[Opening RAW DATA section]

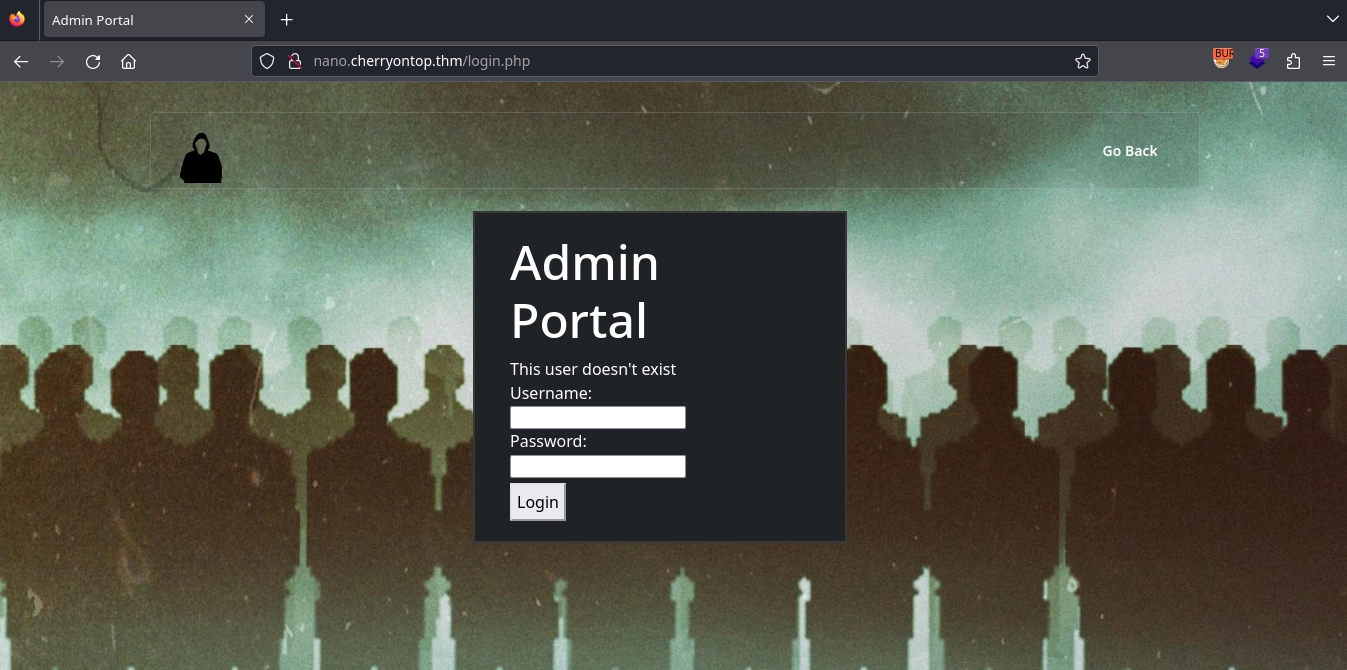Image resolution: width=1347 pixels, height=670 pixels.
Task: Open the Burp extension icon
Action: pos(1222,59)
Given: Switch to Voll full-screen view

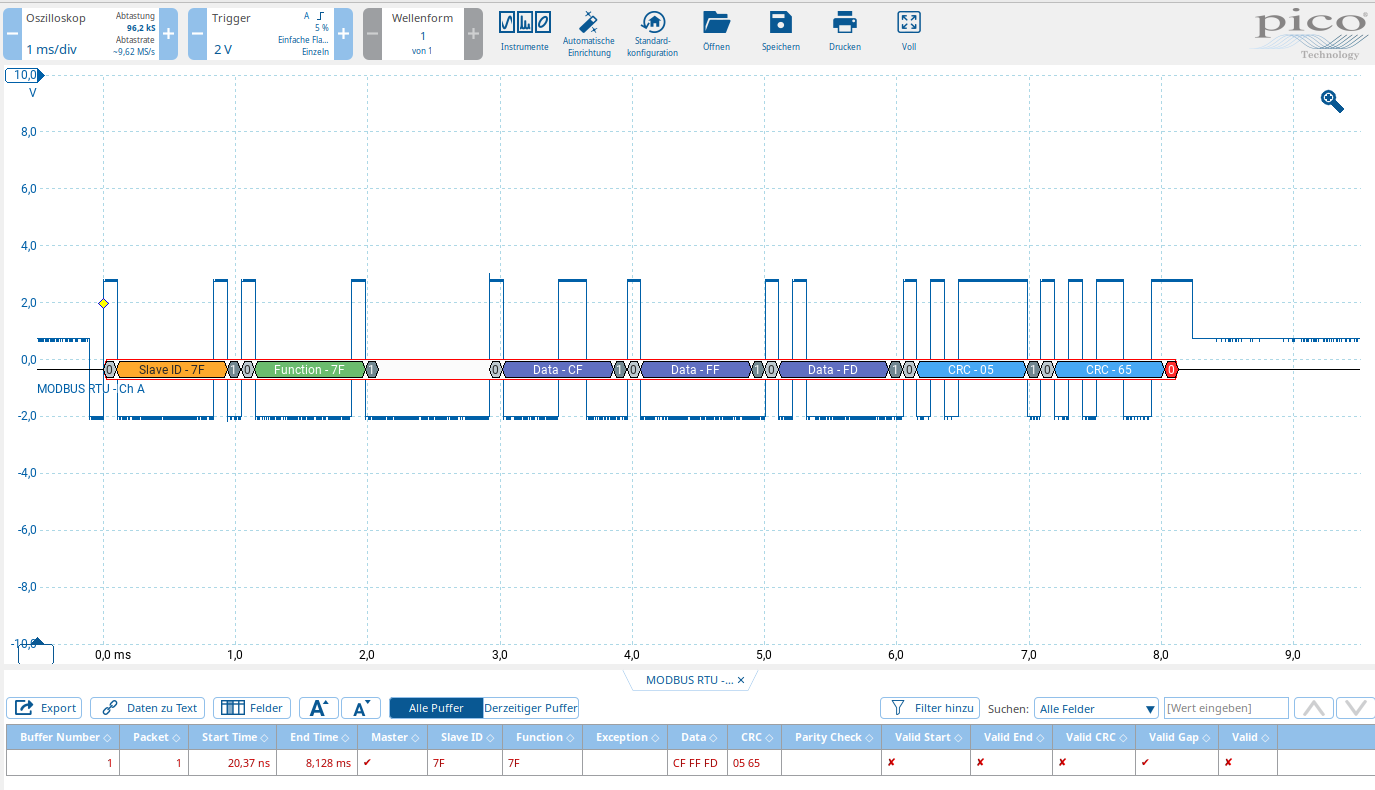Looking at the screenshot, I should 908,30.
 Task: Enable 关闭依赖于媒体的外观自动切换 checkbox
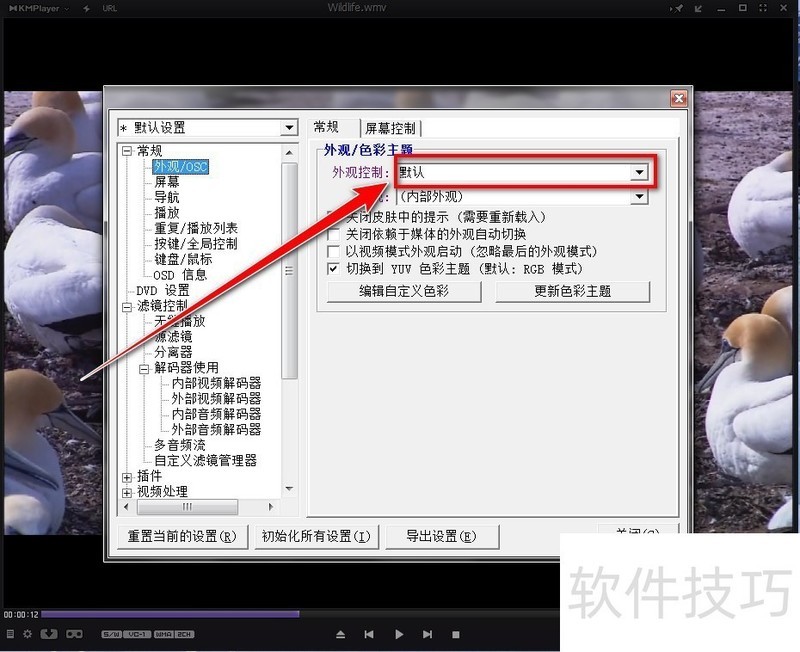334,235
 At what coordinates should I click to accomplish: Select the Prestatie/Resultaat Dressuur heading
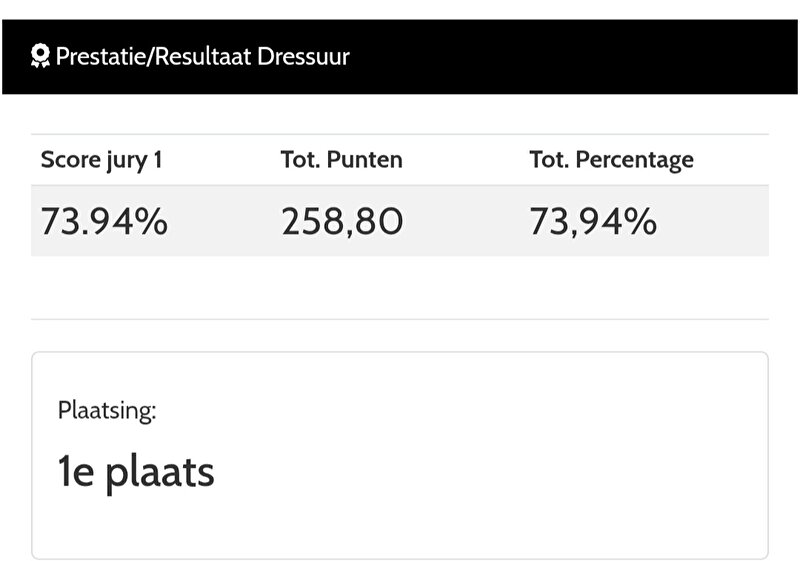tap(203, 56)
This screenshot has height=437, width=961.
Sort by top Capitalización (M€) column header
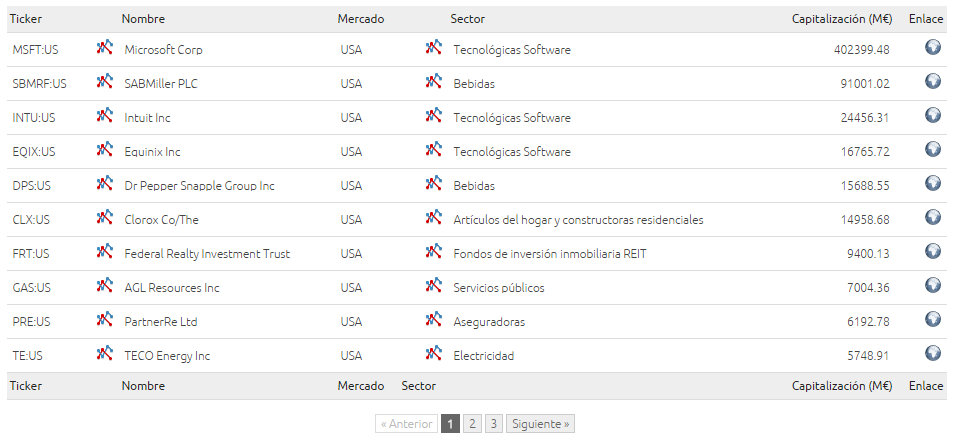click(x=842, y=19)
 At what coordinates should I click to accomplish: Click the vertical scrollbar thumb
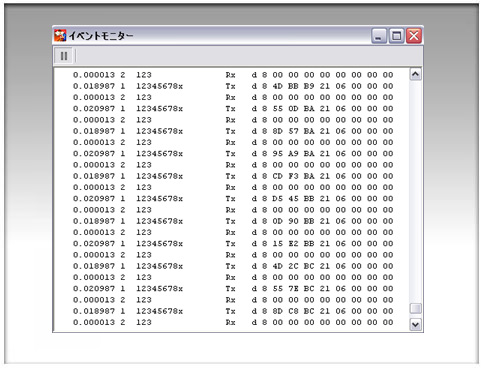coord(415,308)
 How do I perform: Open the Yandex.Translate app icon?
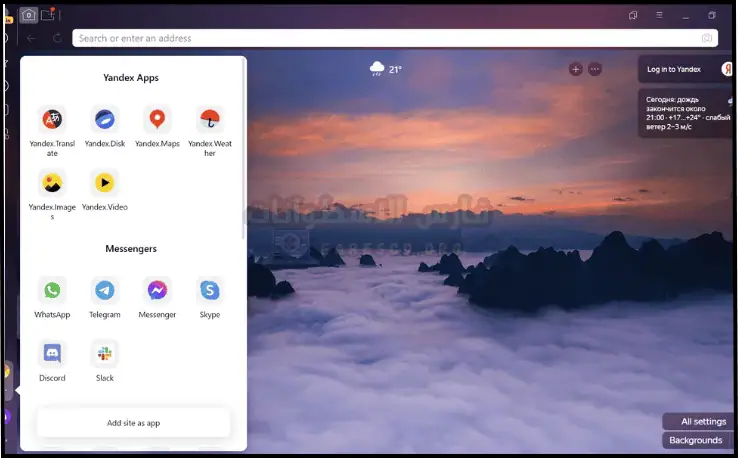click(x=52, y=120)
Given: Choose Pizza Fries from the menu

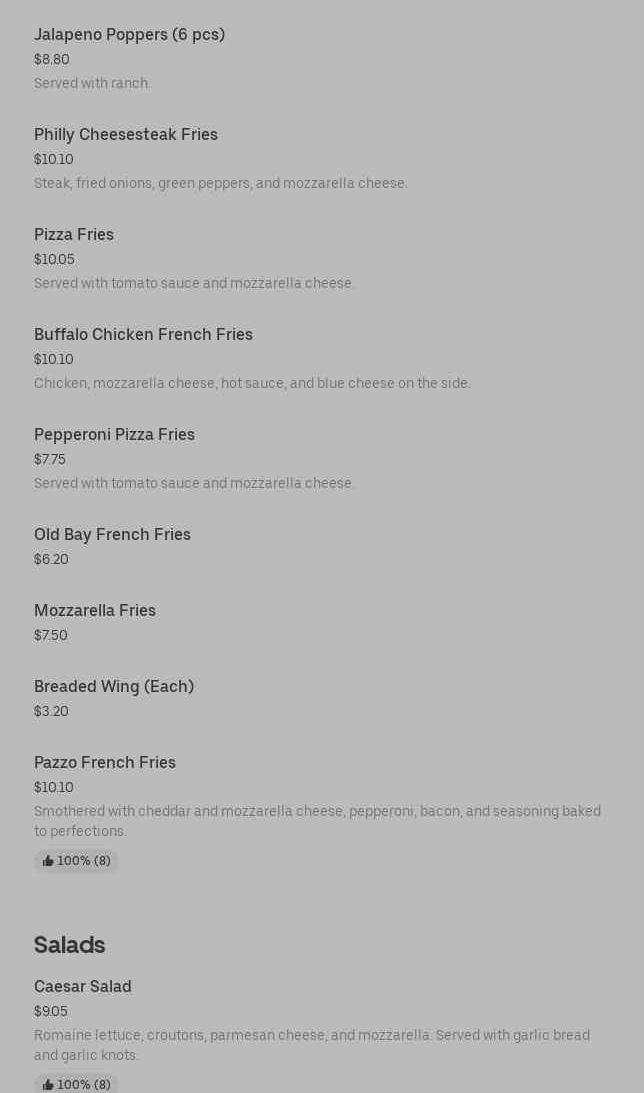Looking at the screenshot, I should click(x=74, y=235).
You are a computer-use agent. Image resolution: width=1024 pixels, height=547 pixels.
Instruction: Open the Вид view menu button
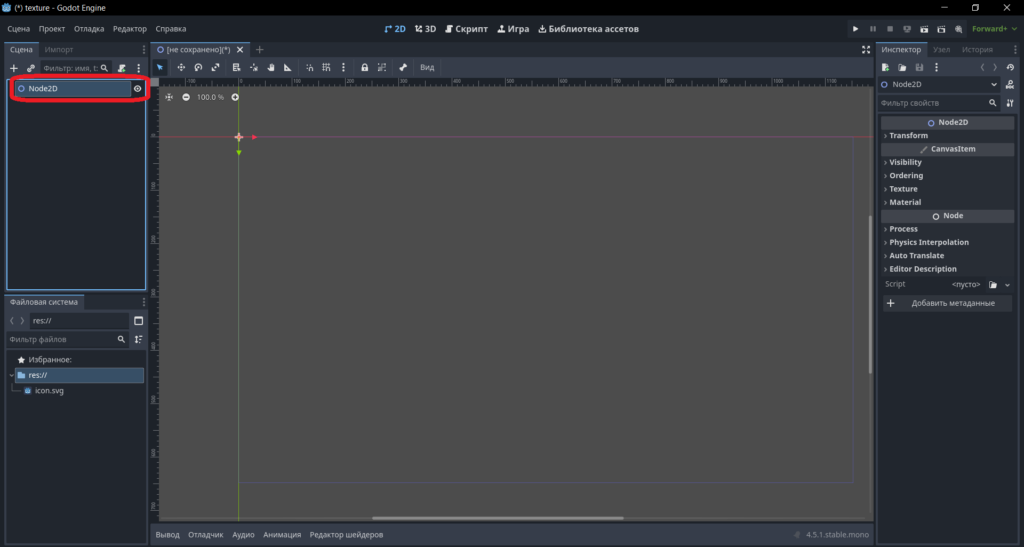[x=427, y=67]
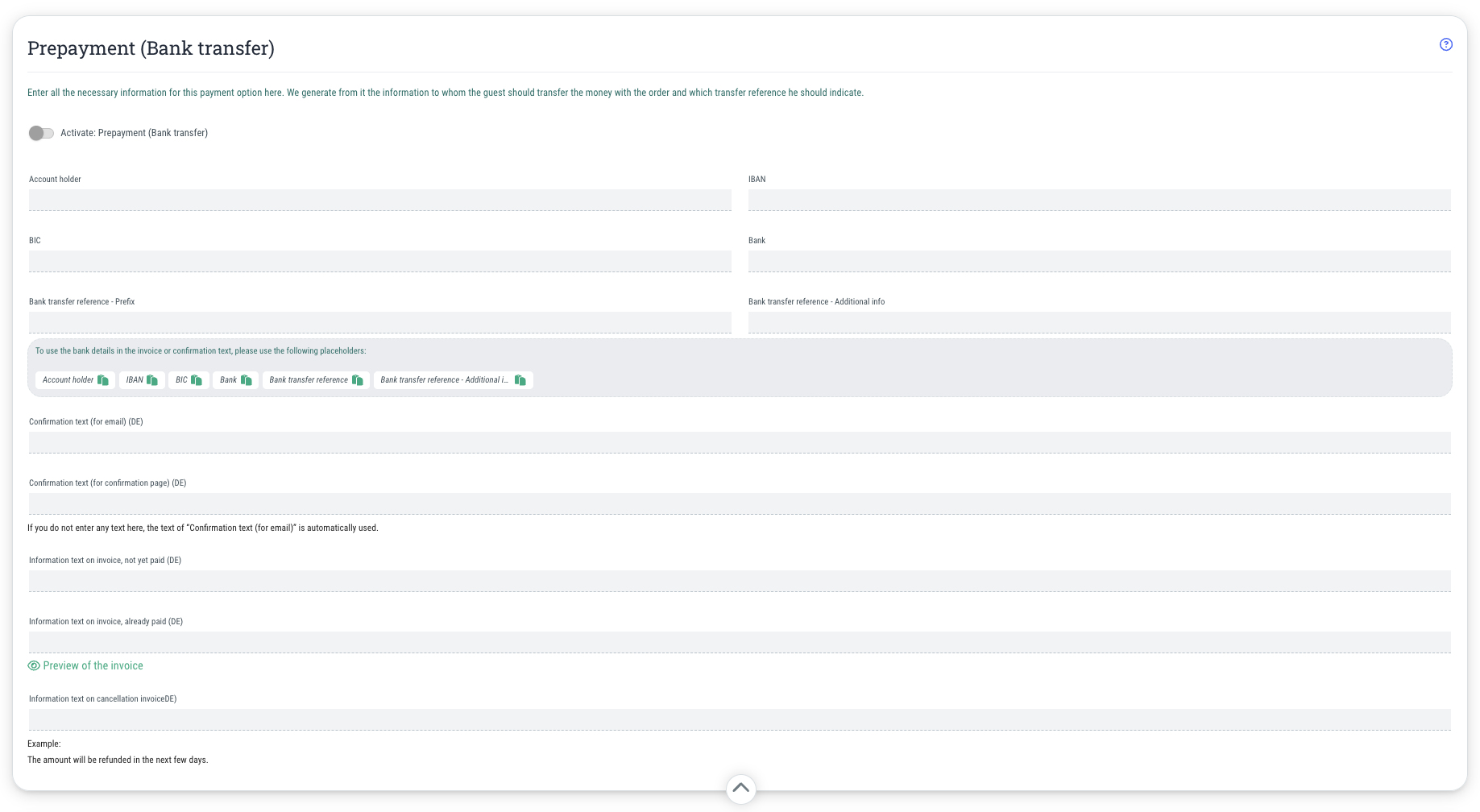The image size is (1480, 812).
Task: Open Preview of the invoice link
Action: click(93, 666)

[Closing RAW DATA section]

## WHAT YOU HAVE TO DO:
Repeat exactly the lines from the one containing "At what coordinates should I click to accomplish: Click" through the last line of the records above, both included, and leave out the pictures.

## SOLUTION BELOW:
 At what coordinates should I click to accomplish: Click the vertical scrollbar thumb
coord(415,308)
 How do I perform: Open the Yandex.Translate app icon?
click(x=52, y=120)
Given: Choose Pizza Fries from the menu

Looking at the screenshot, I should click(x=74, y=235).
You are a computer-use agent. Image resolution: width=1024 pixels, height=547 pixels.
Instruction: Open the Вид view menu button
[x=427, y=67]
The image size is (1480, 812).
Task: Open Preview of the invoice link
Action: click(93, 666)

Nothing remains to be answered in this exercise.